But the challenges facing the new U.S. Digital Service run much deeper than the failure of one government website.

Consider the chart below, which depicts the dismal record of government tech projects over the years. Only 4 percent of 488 large government IT projects in the past decade were deemed successful, according to research by the Standish Group, a consulting firm. The rest were considered “challenged” or “failed,” meaning they were delayed, over budget, didn’t meet expectations, canceled, or were never used.

government it projects

As The Huffington Post has reported, the government's tech struggles stem mostly from its inability to lure the best engineers and programmers away from Silicon Valley and its out-of-date method for developing new technology.

The White House says the U.S. Digital Service will consist of “America’s best digital experts,” who will work with government agencies to make websites “more consumer friendly,” fix software glitches, and upgrade the government’s technology infrastructure.

The new team marks the latest effort by President Obama -- who relied on an army of programmers and engineers to win reelection -- to recruit more techies to help run the government. In March, the administration launched 18F, a team of about 30 tech experts who are trying to shorten the time it takes to build new websites and hire tech talent. In 2012, the White House created the President Innovation Fellows program to recruit employees from the tech industry to work on federal government IT projects for six to 12 months, hoping that some will stay to work in Washington full-time.

In an interview this week, Mikey Dickerson, a former site reliability manager for Google and head of the new U.S. Digital Service, said the new team would help change how the government buys software and builds technology. For example, Dickerson said he wants government agencies working like startups and testing software projects every few weeks instead of waiting until they are completed months later to see if they work.

Dickerson said he will draw upon his experience as one of the tech experts hand-picked by the White House to rescue the health care website. He said many people working on the website wrongly assumed they had to follow certain government regulations.

"The biggest lesson from that whole situation was that a lot of the things people thought were unsolvable just weren't once we brought the right people together," Dickerson told HuffPost.

But bringing the right people together is another challenge. The government has struggled to recruit tech experts because of its relatively low pay and slow hiring process compared with Silicon Valley, as well as a culture that many tech experts have found frustrating and confounding.

For example, HuffPost reported earlier this year that the offices of CGI Federal, the contractor tasked with building HealthCare.gov, were largely empty on a Saturday last fall as the broken website continued to suffer glitches.

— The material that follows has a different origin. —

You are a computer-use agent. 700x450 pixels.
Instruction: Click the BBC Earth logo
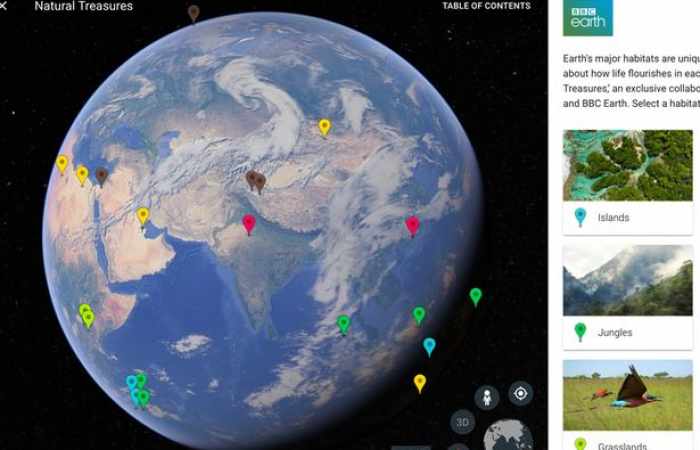point(588,17)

At a tech startup, the office would have been filled with programmers scrambling to fix the website because not showing up for work during a crisis would be unacceptable, according to tech industry employees.

For Dickerson, that culture clash between Silicon Valley and Washington is an example of the many obstacles that lie ahead.

"There are plenty of other challenges on the scale of HealthCare.gov," Dickerson said. "If we are able to make a similar impact on one or two of those big issues, then it will be worth having spent my time on it."